— Напугался? — спросил он у приятельствовавшего с ним Рюрика Ивнева.
— Да, испугался, — ответил Ивнев. — За тебя.
— Ишь как хитро поворачиваешь дело, — рассмеялся Есенин.
— Тут нечего поворачивать. Зачем скандалишь? Ты что, пьян?
— Нет. Как стеклышко. Не обращай внимания. Это все Клюев. Он стравил нас. Утверждает, что наступает «крестьянское царство» и что с «дворянчиками» нам не по пути. А «дворянчики» для него — все городские поэты.
— Уж не вообразил ли он себя новым Емельяном Пугачевым?
— Черт его знает! У него все так перекручено, что, неровен час, наречет себя или крестьянским царем, или всенародным поэтом… Но вообще-то он поэт талантливый…
Клюев между тем прошел за стойку, а оттуда — в подсобное помещение, выполнявшее порой функцию кухни. Вскоре он вышел оттуда в веселом расположении духа и с неестественно блестящими глазами. Не спрашивая разрешения у устроителей вечера, Клюев изъявил желание прочесть стихотворение. Он вышел на свободное пространство между столиками и объявил, что прочтет стихотворение из книги «Перезвон сосен». Выразительно подчеркивая музыку стиха, он начал читать:
Стихи Клюева были звучными, как колокольный перезвон, и читал он ярко и внятно. Однако, когда он закончил, в зале воцарилось молчание, всю холодность и неприязненность которого еще более подчеркнули несколько никем не поддержанных хлопков. Клюев угас и с болью, отразившейся на сумрачном лице, отошел в сторону, а затем снова исчез в подсобном помещении.
Через полчаса Клюев уже был сильно пьян и жаловался Есенину:
— Я — из народа, а народ меня не понимает. Почему? Не по-ни-ма-ет! — И глаза его наполнились вовсе не пьяными, а искренними слезами.

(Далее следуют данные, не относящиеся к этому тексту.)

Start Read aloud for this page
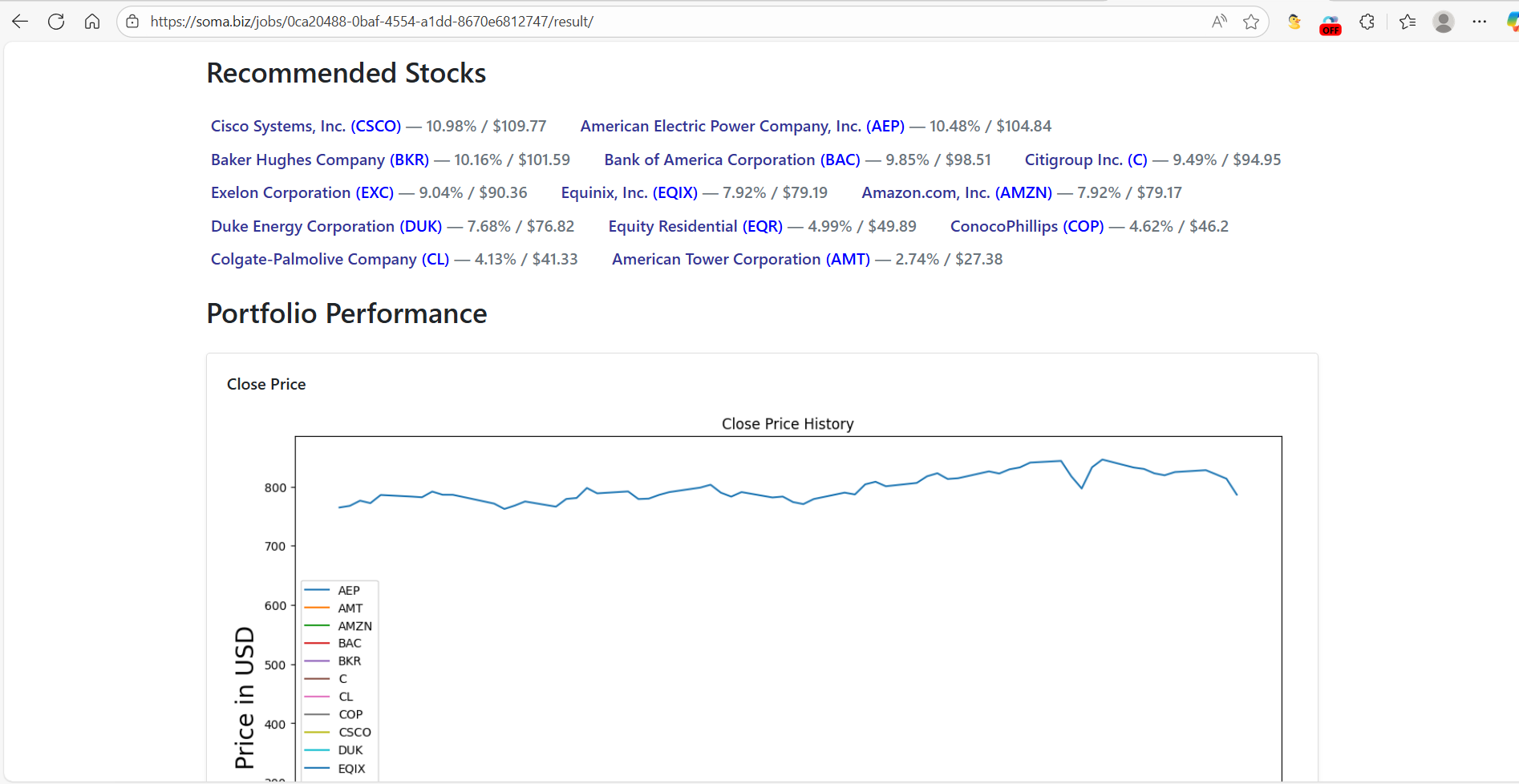The width and height of the screenshot is (1519, 784). pos(1218,22)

Есенин с сочувствием посмотрел на Клюева, но сказал резко:
— Поэзия — беспощадное дело. Стихи твои ладаном пропахли. Больно часто ты таскал их по церковным трапезным…
Тут Есенин вдруг с огорчением заметил, что Пастернак стал невольным свидетелем этого разговора, и замолчал. Он отошел от Клюева и, придя в дурное расположение духа, стал задирать Пастернака:
— Не больно воображайте, что вы лучше Клюева. Ваши стихотворения косноязычны. Их никто не понимает. Народ вас не признает никогда!
Пастернак был обескуражен этими неожиданными нападками. Он питал неприязнь ко всяким конфликтам, а тем более — к скандалам. Однако, оказавшись публично задетым, он не счел возможным смолчать и с подчеркнутой вежливостью ответил:
— Если бы вы были немного более образованным, то знали бы о том, как опасно играть со словом «народ». Был такой писатель Кукольник, о котором, вполне возможно, вы не слышали. Ему тоже казалось, что он — знаменитость, признанная народом. И что же оказалось?..
— Не беспокойтесь. И мы наслышаны о Кукольнике не хуже вас!
Скандал стал публичным, и на минуту в кафе воцарилась неловкая тишина. Тогда неожиданно встал Луначарский и произнес:
— Один восточный поэт, Омар Хайям, сказал: «У поэтов есть такой обычай: в круг сойдясь, охаивать друг друга». Ну что же, может быть, ссоры поэтов — это извечное условие их быта и известная производственная необходимость. Каждый поэт — оригинальная личность. Каждый стремится к самоутверждению. При высокой степени непохожести на других это самоутверждение часто превращается в резкое столкновение. Сегодня все это еще усугубляется большим социальным, классовым, идейным, эстетическим расслоением современных деятелей культуры. Наша с вами задача — преодолеть разногласия, перешагнуть через социальное и культурное отчуждение, объединиться и служить нашей отчизне и нашей революции.
Убийца немецкого посла Мирбаха Блюмкин приятельствовал с Есениным, любил богему, любил посидеть в ресторане в компании поэтов, художников, актрис. Когда деньги и выпивка кончались, он подзывал метрдотеля, клал на стол наган и говорил: «Я — Блюмкин. Вина и закуски!»
Агнивцев жил в «белом» Крыму. При знакомстве он вручал визитную карточку: «Поэт Николай Агнивцев, миллионер». В те поры миллион стоила коробка спичек.